● **The problem**
Check which lines in the records hold "screenshot" and report how many there are, with no other text.

[Collected data entries]
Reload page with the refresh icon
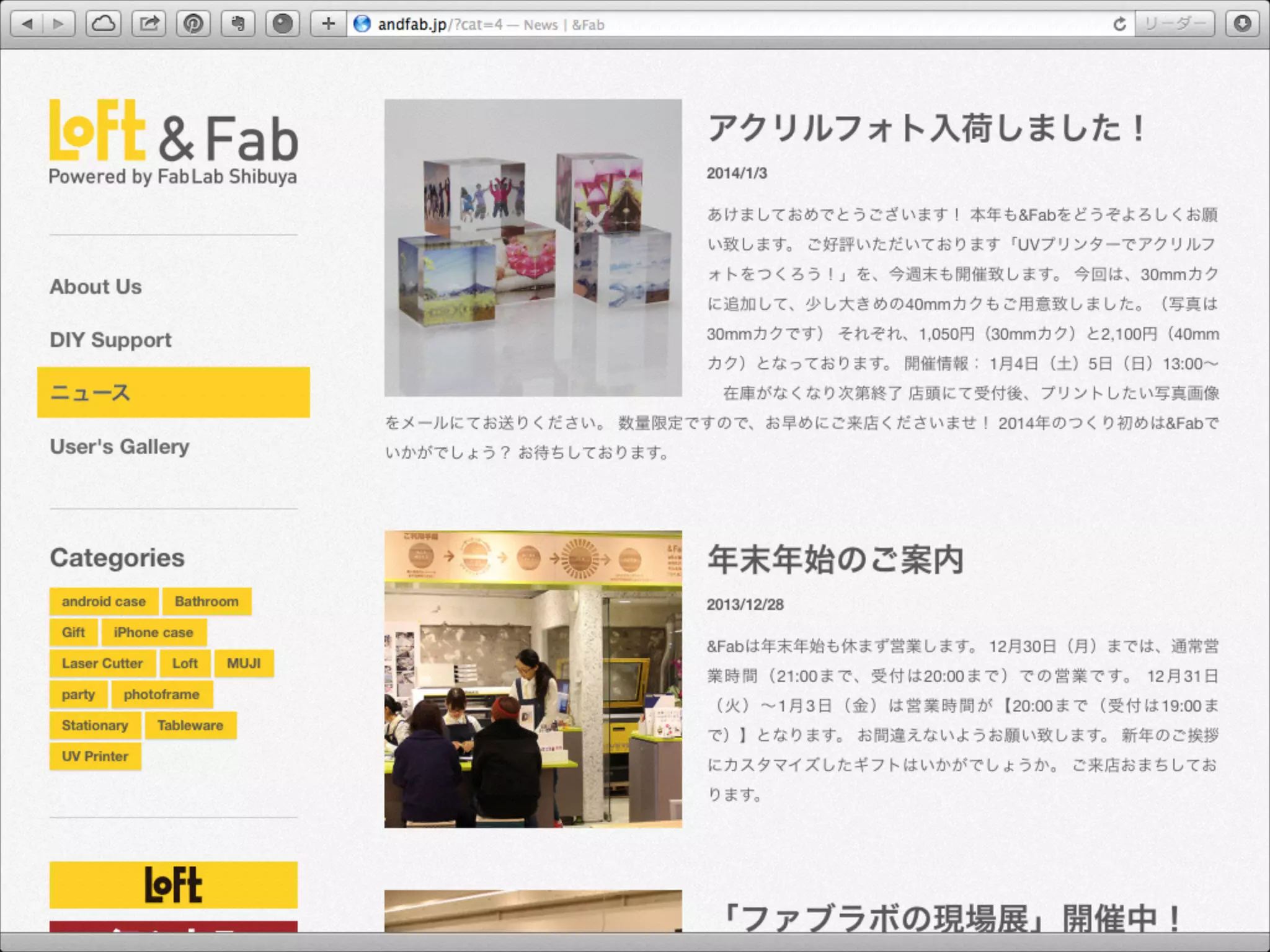Viewport: 1270px width, 952px height. (x=1119, y=24)
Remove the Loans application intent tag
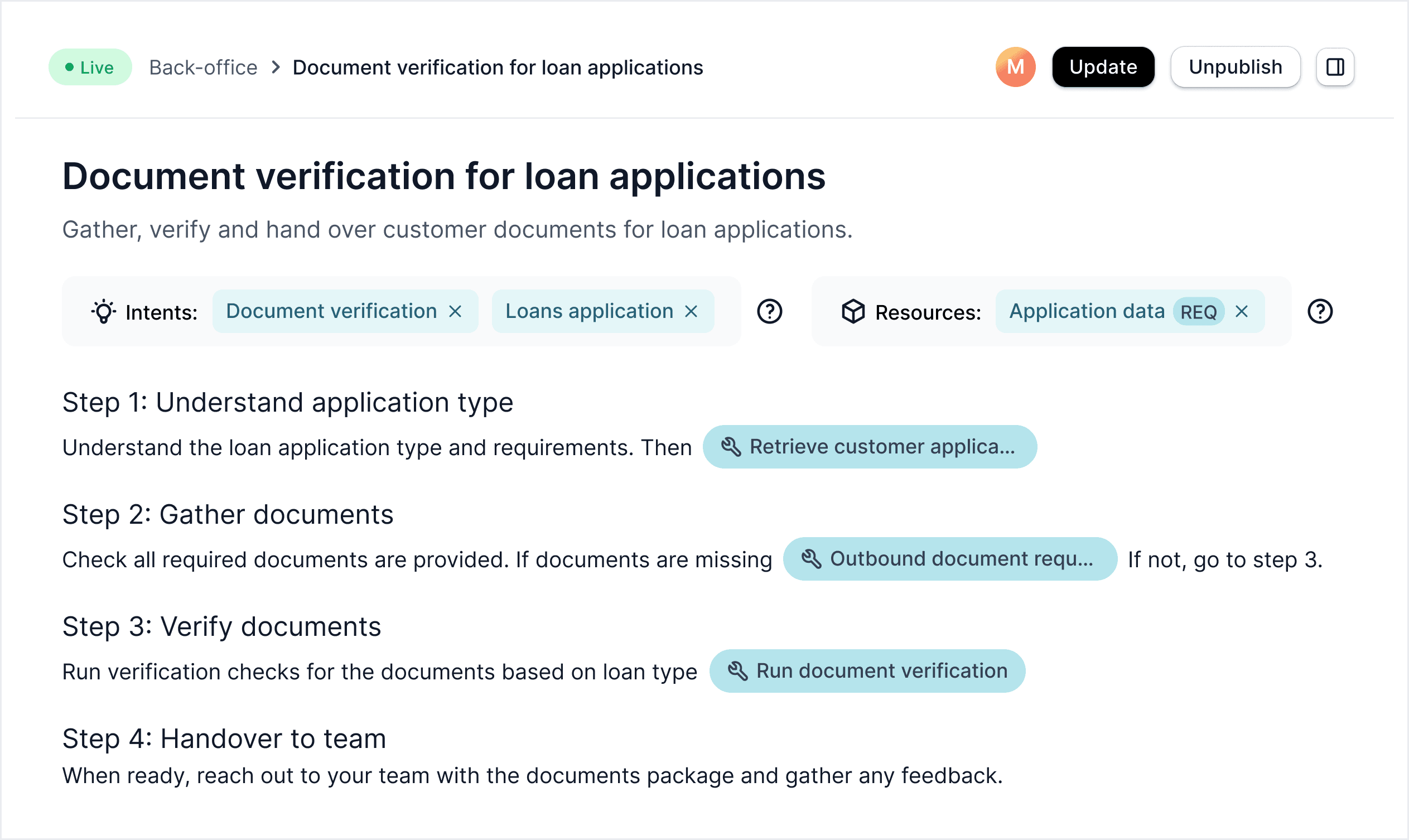Image resolution: width=1409 pixels, height=840 pixels. (x=691, y=311)
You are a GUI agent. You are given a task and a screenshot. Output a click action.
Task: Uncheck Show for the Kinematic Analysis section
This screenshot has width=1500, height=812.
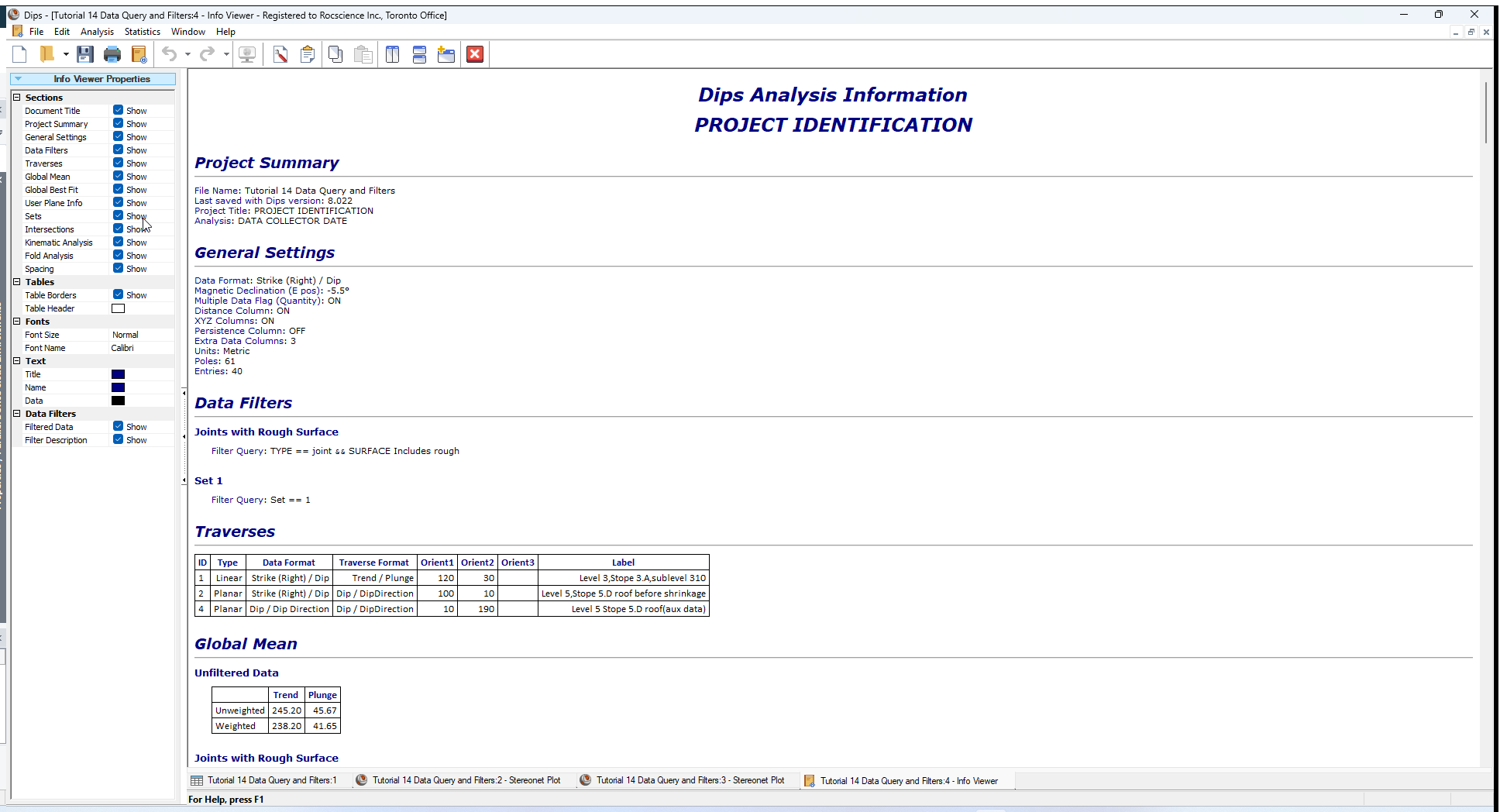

● **Problem solution**
2